La tournée québécoise du Festival du film de montagne de Banff s’arrêtera à Jonquière le 2 mars.

Le Festival du film de montagne de Banff à Jonquière

La tournée québécoise du Festival du film de montagne de Banff (FFMB) s’arrête à Jonquière. Cette vingt-deuxième édition met en vedette huit films sélectionnés parmi une centaine de films en compétition, dont une œuvre québécoise.

Le rendez-vous du 2 mars, 19 h, à la salle François-Brassard, permettra d’apprécier 140 minutes de films d’aventures.

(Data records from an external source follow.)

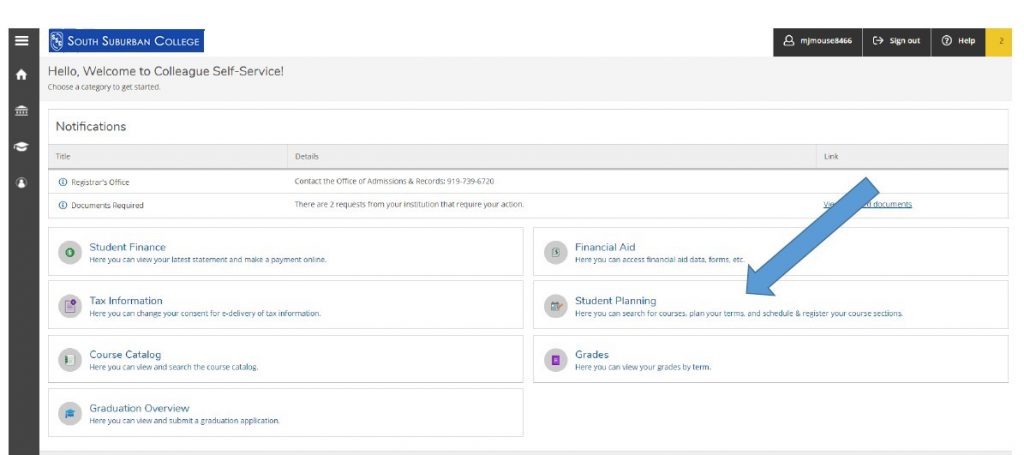
Task: Click the Student Planning calendar icon
Action: [x=556, y=306]
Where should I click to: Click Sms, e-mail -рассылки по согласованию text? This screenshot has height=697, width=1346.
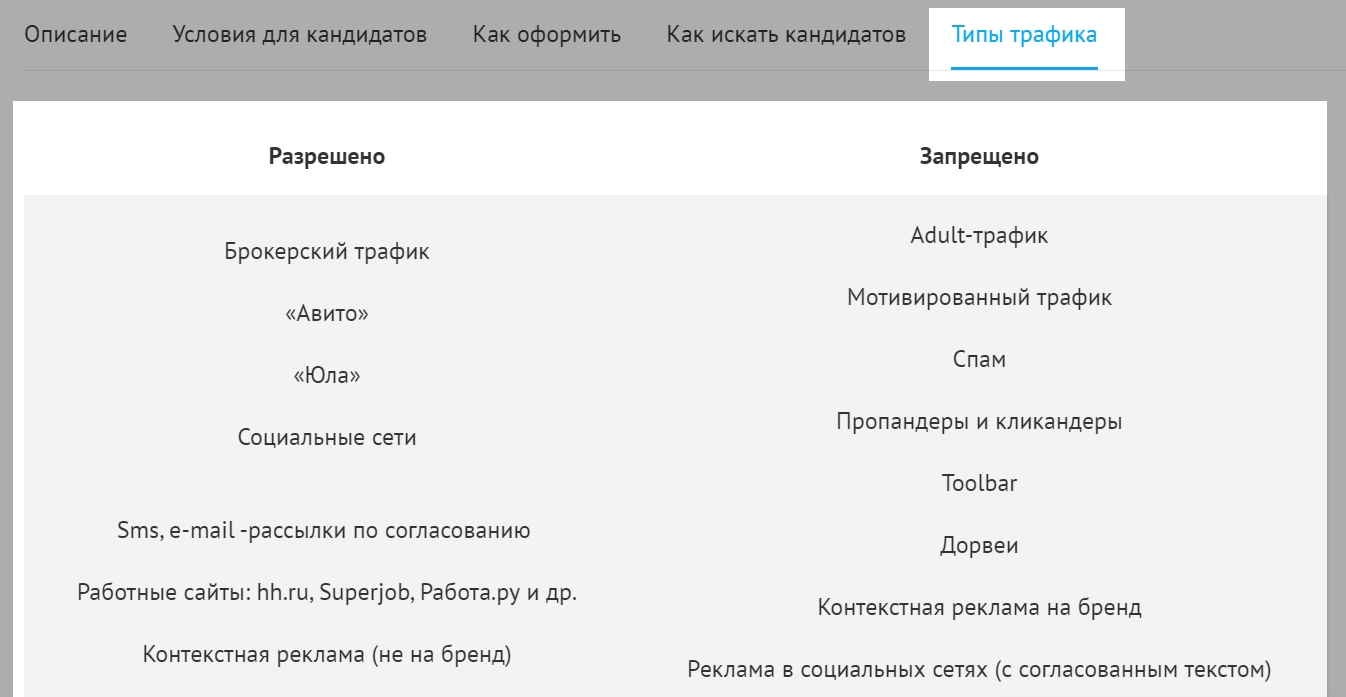point(324,531)
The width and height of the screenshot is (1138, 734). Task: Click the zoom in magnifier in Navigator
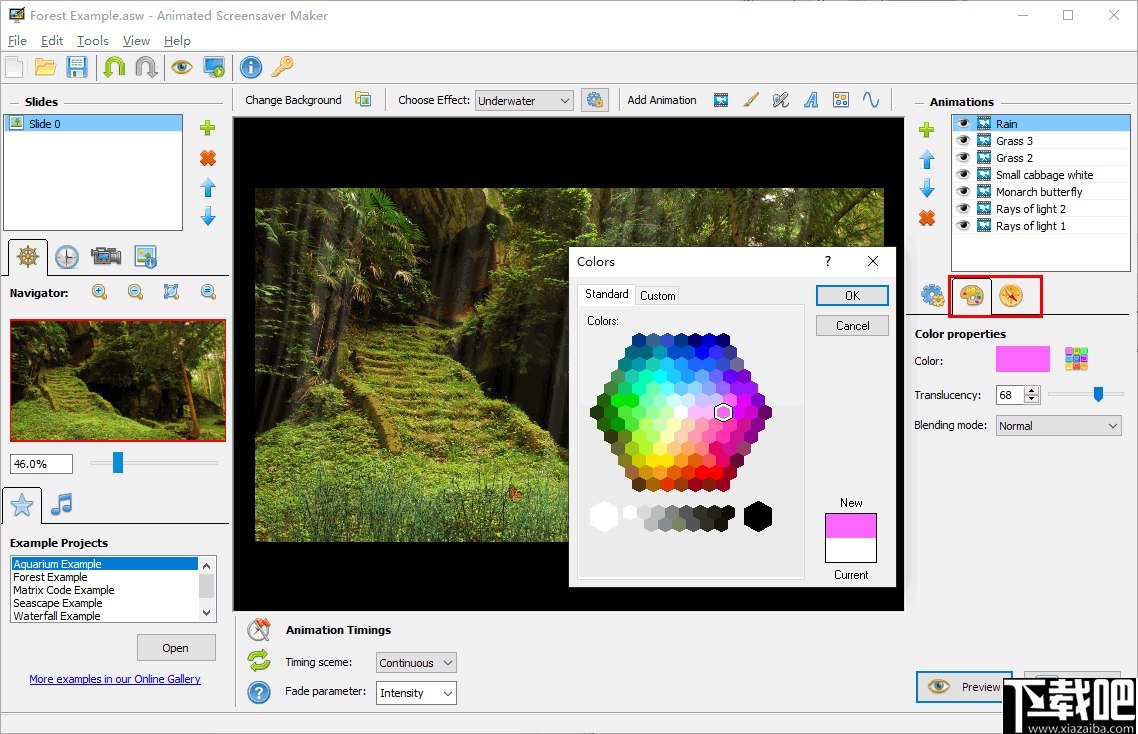coord(100,292)
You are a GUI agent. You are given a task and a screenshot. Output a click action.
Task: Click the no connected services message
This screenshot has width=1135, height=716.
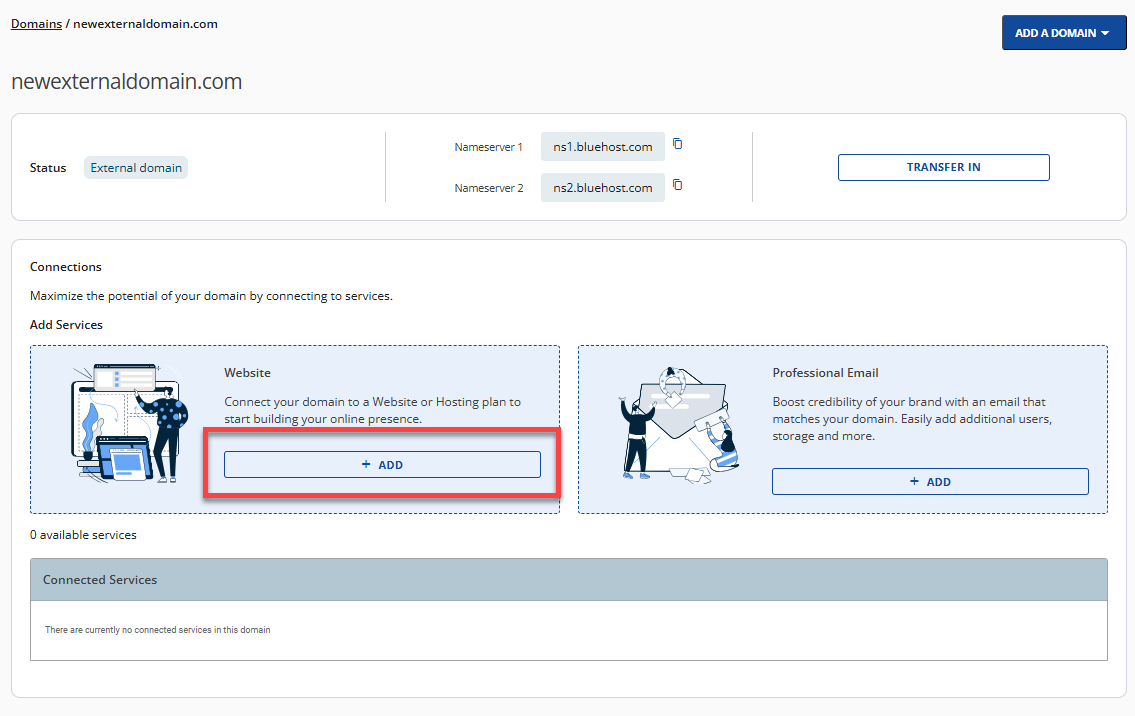click(x=157, y=630)
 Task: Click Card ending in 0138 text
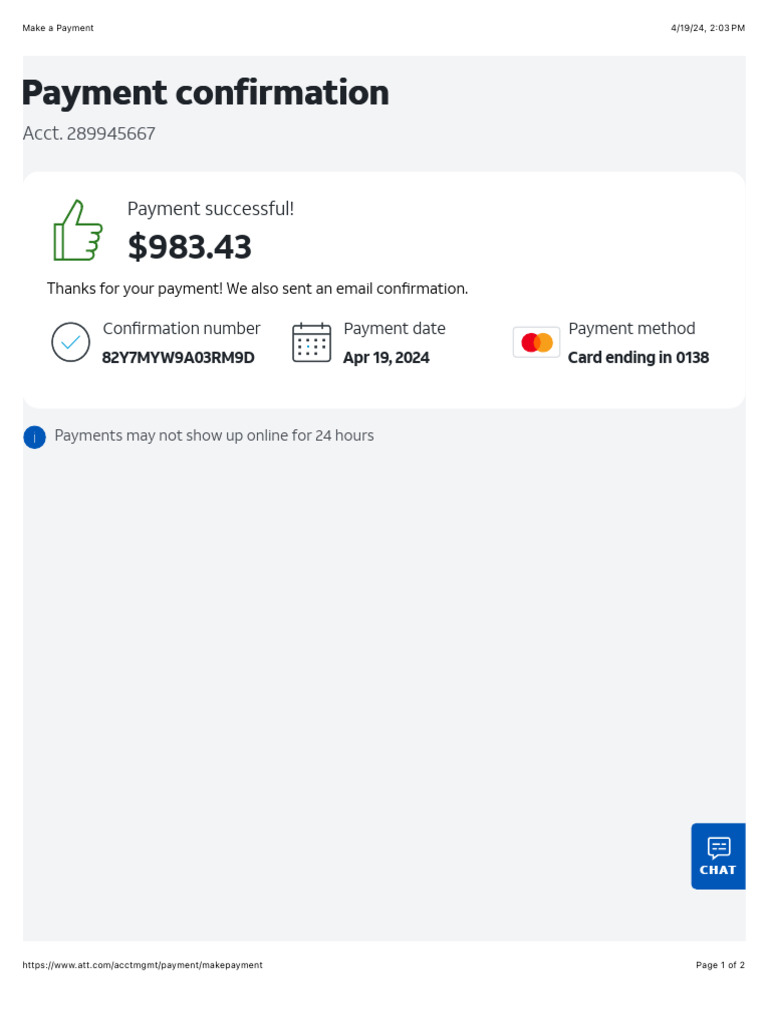pyautogui.click(x=638, y=358)

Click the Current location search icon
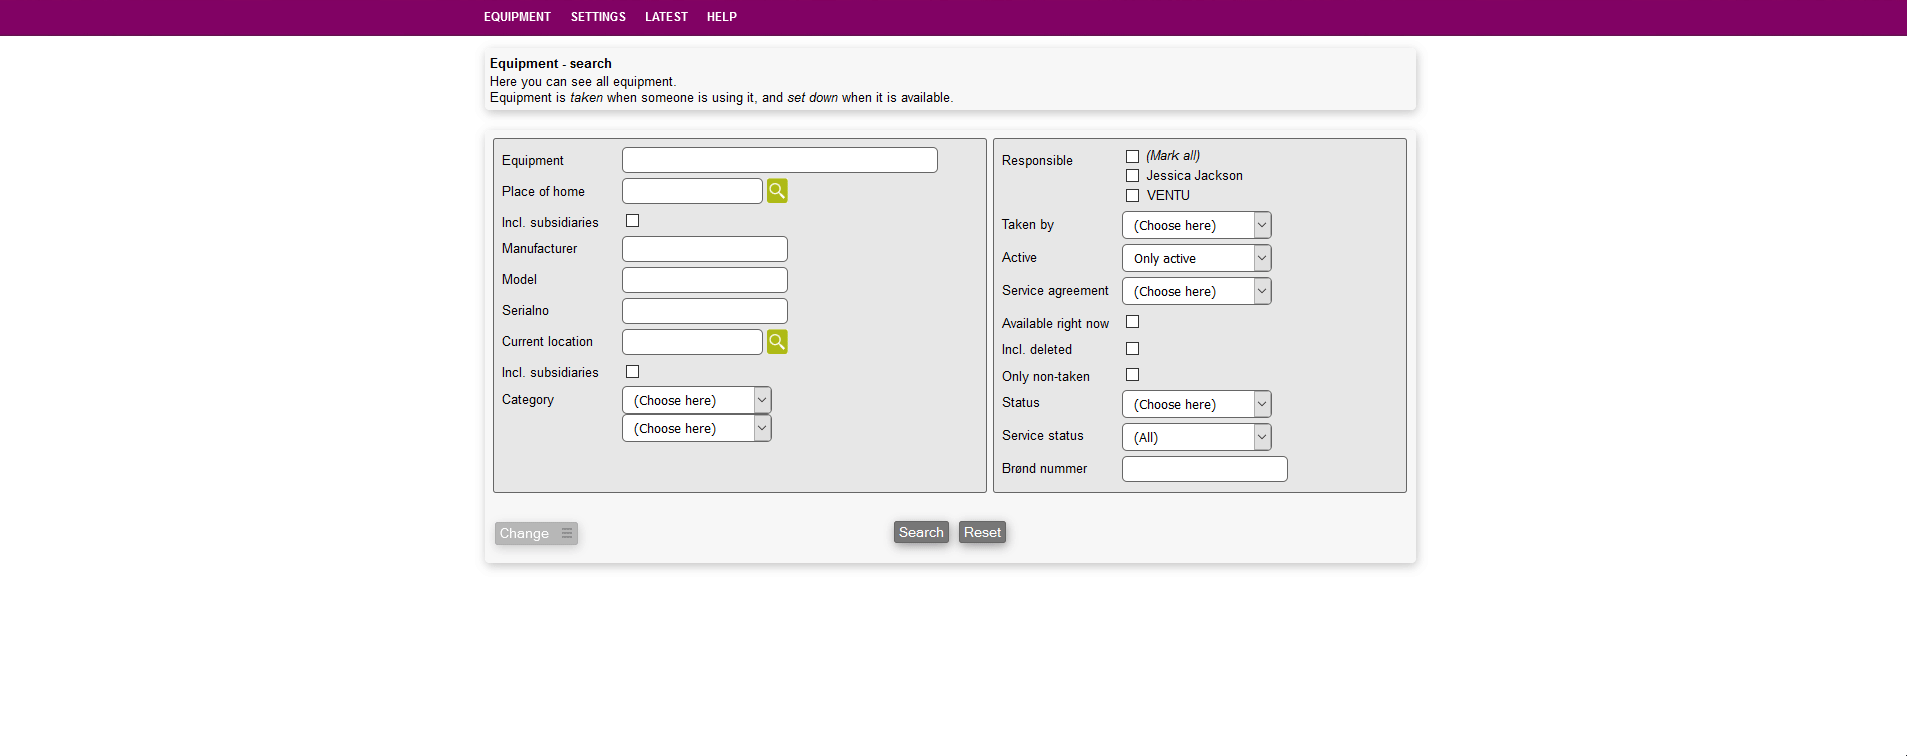point(777,342)
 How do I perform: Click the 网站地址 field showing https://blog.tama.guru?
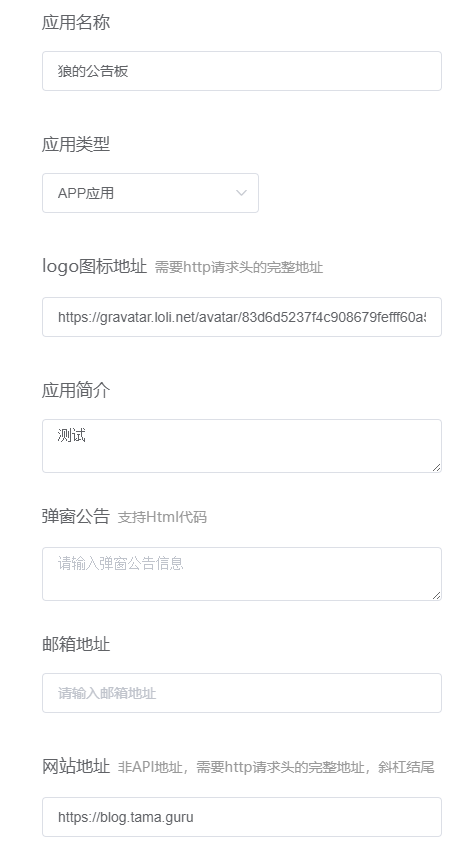tap(242, 817)
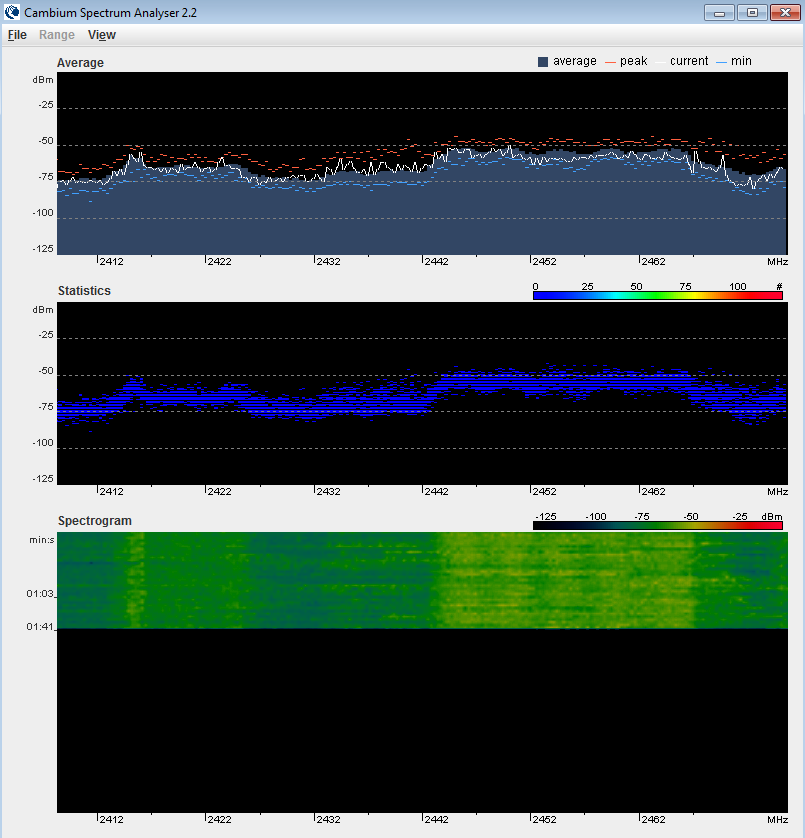The image size is (805, 838).
Task: Click the 2462 label on Statistics chart axis
Action: click(x=653, y=492)
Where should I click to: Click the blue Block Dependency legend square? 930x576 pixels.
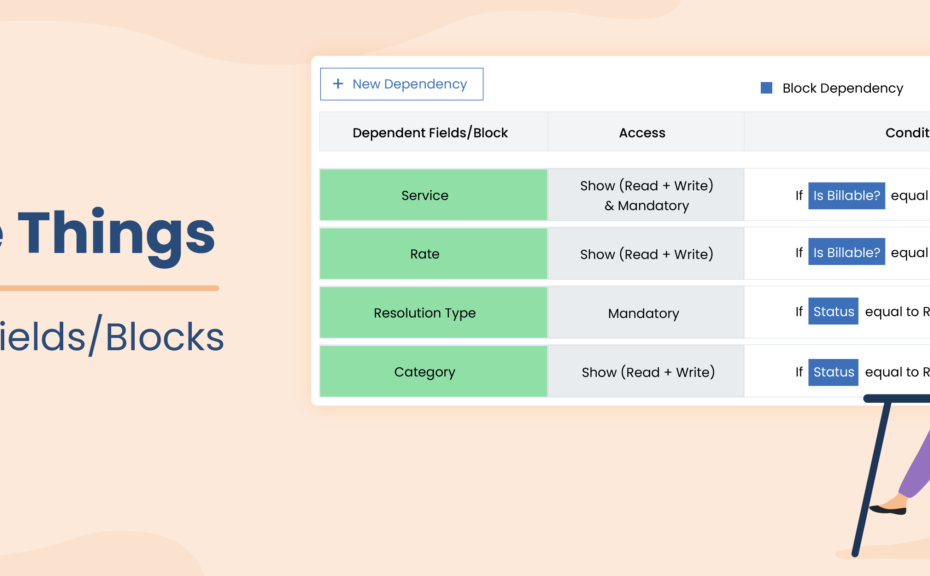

Cet arrêt au Cégep de Jonquière sera l’occasion pour les amateurs de plein air de découvrir le sport en haute altitude, l’escalade et une combinaison entre le vélo de montagne et les arts. 

Contrairement à la croyance populaire, le FFMB n’offre pas seulement que des films de sports extrêmes. 

« La programmation de cette année offre un mélange d’aventures, de culture et de conscience environnementale. Après le visionnement, on a envie de trouver sa passion et de se dépasser », affirme Karyan Fortin-Therrien, responsable de la tournée québécoise du FFMB.

La sélection de 2018 met à l’avant-plan des créations du Royaume-Uni, de l’Allemagne, des États-Unis et du Canada. 

My Irnik

Cette tournée nationale est l’occasion d’offrir une visibilité à un film québécois. My Irnik met en vedette la culture inuite du Grand Nord québécois. 

Le Montréalais d’origine Conor Goddard présente son quotidien à Kuujjuaq dans ce court métrage de quinze minutes. 

Le guide explorateur nous offre une incursion au cœur des traditions autochtones et de la culture ancestrale nordique avec sa conjointe et son fils. 

L’arrêt à Jonquière est toujours apprécié par l’équipe du FFMB qui visite vingt-quatre villes du Québec. 

« Le public réagit fortement aux projections. Les gens sont chaleureux et viennent nous parler de leurs projets. C’est l’occasion d’avoir de belles discussions », souligne la responsable de la tournée québécoise. Une interaction qui n’existe pas dans toutes les villes visitées par le FFMB. 

Le film My Irnik sera présenté dans le cadre de la tournée québécoise du Festival du film de montagne de Banff.

La technologie au service du cinéma

Les nombreuses avancées technologiques facilitent grandement le cinéma d’aventures. De nos jours, l’équipement est plus léger et plus adapté pour ce type de créations. 

Les drones et l’utilisation de caméras de type GoPro permettent aux aventuriers de capter leurs périples sans les grandes équipes techniques d’autrefois. 

Les coûts de production et d’équipements ont énormément diminué depuis quelques années, et ce, au grand bonheur des cinéastes amateurs. 

Selon Karyan Fortin-Therrien, les films en formule solo prennent de plus en plus de place dans la compétition. D’ailleurs, le projet The Frozen Road sera l’occasion de découvrir le travail solo de Ben Page, qui a traversé le Canada arctique en vélo.